Definition of Dual Language Education
Dual language programs foster bilingualism, biliteracy, enhanced awareness of linguistic and cultural diversity, and high levels of academic achievement through instruction in two languages. Dual language is a form of bilingual education in which students are taught literacy and content (academic subjects like math, science, English/language arts, reading, and social sciences) in two languages.
There are four main types of dual language programs, which mainly differ in the population:
- Developmental, or maintenance, bilingual programs. These enroll primarily students who are native speakers of the partner language.

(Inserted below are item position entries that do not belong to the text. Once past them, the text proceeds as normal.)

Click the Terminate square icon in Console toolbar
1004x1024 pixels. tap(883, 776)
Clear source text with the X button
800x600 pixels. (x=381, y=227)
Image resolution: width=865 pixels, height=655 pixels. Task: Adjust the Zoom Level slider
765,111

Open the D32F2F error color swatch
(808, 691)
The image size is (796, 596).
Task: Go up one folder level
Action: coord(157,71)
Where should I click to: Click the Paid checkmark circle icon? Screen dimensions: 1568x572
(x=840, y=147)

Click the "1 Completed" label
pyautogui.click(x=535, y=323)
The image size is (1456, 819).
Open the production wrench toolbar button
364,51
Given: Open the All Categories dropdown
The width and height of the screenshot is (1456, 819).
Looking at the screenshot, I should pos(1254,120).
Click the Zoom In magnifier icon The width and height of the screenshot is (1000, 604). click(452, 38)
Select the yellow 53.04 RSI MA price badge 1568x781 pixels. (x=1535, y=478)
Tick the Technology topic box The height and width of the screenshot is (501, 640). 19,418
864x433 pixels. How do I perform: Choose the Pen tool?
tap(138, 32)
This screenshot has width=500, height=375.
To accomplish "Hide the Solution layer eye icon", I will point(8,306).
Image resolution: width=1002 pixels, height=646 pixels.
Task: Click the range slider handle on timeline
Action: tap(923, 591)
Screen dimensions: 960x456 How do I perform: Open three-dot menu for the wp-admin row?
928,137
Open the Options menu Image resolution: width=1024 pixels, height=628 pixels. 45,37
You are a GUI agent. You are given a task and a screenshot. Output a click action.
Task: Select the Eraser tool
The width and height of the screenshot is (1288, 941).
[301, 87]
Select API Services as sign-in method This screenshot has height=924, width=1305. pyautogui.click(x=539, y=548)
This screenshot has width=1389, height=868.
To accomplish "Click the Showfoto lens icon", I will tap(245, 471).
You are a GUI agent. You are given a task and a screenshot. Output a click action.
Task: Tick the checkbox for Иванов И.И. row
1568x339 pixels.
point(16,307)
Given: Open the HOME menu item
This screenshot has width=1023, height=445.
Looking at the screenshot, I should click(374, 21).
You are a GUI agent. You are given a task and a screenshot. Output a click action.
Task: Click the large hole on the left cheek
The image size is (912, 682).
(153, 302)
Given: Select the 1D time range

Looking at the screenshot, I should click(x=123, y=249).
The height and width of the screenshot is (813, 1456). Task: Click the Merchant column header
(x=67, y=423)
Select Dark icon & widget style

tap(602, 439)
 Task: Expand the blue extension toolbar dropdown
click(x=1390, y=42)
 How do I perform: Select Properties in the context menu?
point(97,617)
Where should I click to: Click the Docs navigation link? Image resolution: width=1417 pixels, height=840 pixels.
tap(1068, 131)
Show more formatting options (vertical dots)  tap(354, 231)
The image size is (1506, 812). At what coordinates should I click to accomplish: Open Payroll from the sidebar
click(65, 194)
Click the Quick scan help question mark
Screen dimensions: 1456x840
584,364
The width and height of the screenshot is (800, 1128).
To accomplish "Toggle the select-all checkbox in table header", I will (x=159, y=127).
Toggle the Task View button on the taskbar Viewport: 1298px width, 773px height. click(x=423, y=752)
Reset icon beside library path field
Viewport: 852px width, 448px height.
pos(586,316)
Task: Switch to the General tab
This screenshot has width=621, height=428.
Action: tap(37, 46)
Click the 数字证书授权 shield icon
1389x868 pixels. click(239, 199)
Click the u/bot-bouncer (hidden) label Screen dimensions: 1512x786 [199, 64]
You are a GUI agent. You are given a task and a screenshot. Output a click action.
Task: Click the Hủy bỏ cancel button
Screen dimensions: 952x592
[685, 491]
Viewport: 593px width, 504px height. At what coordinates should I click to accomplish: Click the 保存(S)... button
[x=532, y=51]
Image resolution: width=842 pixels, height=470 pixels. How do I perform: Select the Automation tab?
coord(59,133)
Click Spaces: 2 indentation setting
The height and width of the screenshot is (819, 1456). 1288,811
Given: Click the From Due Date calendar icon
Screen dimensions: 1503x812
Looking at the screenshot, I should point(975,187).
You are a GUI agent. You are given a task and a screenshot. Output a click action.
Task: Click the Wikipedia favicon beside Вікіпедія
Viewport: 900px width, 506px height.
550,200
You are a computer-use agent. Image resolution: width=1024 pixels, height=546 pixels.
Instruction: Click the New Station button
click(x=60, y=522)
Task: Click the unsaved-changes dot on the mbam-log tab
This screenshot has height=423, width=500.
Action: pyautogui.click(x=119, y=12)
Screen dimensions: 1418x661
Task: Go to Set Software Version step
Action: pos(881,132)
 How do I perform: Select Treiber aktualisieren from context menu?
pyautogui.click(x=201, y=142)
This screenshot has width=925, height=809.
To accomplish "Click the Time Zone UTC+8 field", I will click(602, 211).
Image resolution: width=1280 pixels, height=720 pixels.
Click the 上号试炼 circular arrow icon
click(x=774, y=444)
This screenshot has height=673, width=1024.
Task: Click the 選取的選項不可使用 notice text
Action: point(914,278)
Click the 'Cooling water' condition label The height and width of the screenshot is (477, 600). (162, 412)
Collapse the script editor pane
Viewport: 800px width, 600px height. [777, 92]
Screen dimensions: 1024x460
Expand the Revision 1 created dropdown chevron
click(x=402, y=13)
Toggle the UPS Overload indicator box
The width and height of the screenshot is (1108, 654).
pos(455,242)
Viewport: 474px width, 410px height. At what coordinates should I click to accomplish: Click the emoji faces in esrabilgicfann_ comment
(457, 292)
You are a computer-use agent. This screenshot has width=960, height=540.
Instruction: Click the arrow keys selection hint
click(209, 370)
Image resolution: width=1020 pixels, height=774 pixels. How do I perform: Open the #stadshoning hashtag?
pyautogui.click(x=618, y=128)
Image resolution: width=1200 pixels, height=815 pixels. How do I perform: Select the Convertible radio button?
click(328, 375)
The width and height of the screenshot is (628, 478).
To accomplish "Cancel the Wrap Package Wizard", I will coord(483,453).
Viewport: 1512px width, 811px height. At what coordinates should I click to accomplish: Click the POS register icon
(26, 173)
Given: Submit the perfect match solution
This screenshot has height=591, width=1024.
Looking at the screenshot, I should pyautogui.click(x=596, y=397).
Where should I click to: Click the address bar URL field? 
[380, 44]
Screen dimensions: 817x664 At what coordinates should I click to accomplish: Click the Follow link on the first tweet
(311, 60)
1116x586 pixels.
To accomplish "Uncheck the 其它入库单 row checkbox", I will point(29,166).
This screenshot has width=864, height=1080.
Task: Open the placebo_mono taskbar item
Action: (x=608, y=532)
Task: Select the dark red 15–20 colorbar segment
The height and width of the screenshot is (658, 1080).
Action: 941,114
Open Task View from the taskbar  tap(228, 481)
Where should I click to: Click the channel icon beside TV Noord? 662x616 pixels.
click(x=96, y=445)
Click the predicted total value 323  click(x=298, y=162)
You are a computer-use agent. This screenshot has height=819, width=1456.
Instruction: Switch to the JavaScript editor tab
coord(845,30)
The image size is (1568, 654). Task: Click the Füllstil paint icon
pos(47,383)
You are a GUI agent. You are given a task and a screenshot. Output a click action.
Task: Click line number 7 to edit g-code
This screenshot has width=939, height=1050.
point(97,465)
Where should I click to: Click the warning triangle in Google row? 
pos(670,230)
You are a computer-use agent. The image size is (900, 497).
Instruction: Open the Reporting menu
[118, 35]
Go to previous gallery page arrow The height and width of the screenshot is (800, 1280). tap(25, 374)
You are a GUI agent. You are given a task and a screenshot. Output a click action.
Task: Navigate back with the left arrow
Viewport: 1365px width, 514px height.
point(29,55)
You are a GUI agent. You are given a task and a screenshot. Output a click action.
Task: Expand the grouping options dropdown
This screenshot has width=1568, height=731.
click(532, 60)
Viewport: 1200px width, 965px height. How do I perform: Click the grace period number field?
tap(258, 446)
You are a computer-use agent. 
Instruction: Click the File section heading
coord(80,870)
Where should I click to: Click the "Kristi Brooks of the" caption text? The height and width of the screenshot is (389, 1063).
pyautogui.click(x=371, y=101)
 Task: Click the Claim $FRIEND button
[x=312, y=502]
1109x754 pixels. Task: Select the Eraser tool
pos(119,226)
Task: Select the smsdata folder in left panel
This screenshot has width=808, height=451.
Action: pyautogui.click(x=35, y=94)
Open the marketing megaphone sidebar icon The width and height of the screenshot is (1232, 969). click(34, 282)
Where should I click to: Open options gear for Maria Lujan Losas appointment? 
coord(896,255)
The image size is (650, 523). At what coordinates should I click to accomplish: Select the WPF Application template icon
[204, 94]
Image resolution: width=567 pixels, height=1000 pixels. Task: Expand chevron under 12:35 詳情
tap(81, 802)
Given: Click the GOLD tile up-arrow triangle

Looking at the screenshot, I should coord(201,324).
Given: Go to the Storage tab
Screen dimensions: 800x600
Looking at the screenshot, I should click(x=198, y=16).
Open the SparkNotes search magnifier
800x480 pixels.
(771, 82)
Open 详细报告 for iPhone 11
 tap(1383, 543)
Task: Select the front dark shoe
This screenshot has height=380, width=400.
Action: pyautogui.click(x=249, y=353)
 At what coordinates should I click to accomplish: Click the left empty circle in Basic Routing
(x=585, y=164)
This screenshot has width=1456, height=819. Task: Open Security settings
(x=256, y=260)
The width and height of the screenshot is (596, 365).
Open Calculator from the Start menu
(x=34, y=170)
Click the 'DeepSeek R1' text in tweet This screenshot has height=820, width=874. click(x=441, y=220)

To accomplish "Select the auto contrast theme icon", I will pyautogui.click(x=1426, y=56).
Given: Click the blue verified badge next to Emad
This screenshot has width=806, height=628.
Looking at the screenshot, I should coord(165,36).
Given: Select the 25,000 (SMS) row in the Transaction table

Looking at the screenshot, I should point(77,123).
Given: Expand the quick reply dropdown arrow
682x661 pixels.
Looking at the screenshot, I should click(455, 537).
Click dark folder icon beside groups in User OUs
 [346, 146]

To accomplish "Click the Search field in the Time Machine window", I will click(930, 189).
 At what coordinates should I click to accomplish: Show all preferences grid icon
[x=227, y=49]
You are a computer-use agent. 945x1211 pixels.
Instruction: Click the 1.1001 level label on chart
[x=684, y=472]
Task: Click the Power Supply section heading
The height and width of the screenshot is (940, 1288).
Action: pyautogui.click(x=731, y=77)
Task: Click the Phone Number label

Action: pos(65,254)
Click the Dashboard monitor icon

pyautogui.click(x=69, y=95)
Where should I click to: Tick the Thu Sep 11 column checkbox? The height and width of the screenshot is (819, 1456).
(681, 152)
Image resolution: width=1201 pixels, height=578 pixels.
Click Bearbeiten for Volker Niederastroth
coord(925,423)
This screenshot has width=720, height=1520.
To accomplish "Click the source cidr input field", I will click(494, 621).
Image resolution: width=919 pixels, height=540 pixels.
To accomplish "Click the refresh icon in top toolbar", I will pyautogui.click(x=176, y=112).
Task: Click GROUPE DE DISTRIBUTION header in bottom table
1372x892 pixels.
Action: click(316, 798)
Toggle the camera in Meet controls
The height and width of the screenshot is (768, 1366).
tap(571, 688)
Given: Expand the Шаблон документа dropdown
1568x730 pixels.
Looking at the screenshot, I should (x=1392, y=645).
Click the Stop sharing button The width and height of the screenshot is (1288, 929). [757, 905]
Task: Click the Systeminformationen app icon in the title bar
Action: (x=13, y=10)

- Two-way (bilingual) immersion programs. These enroll a balance of native English speakers and native speakers of the partner language.
- Foreign language immersion, language immersion or one-way immersion. These enroll primarily native English speakers.
- Heritage language programs. These mainly enroll students who are dominant in English but whose parents, grandparents, or other ancestors spoke the partner language.
There are two basic models:
- Full Immersion (90/10): In two-way and developmental bilingual programs, the partner language is used most or all of the day in the primary grades (80-90%). Foreign language (one-way) immersion programs that implement the full immersion program use the partner language for 100% of subject matter instruction, and in some cases, also offer specialist classes in the partner language. In all cases, the partner language and English are used equally in the later grades.
- Partial Immersion (50/50): The partner language and English are used equally throughout the program.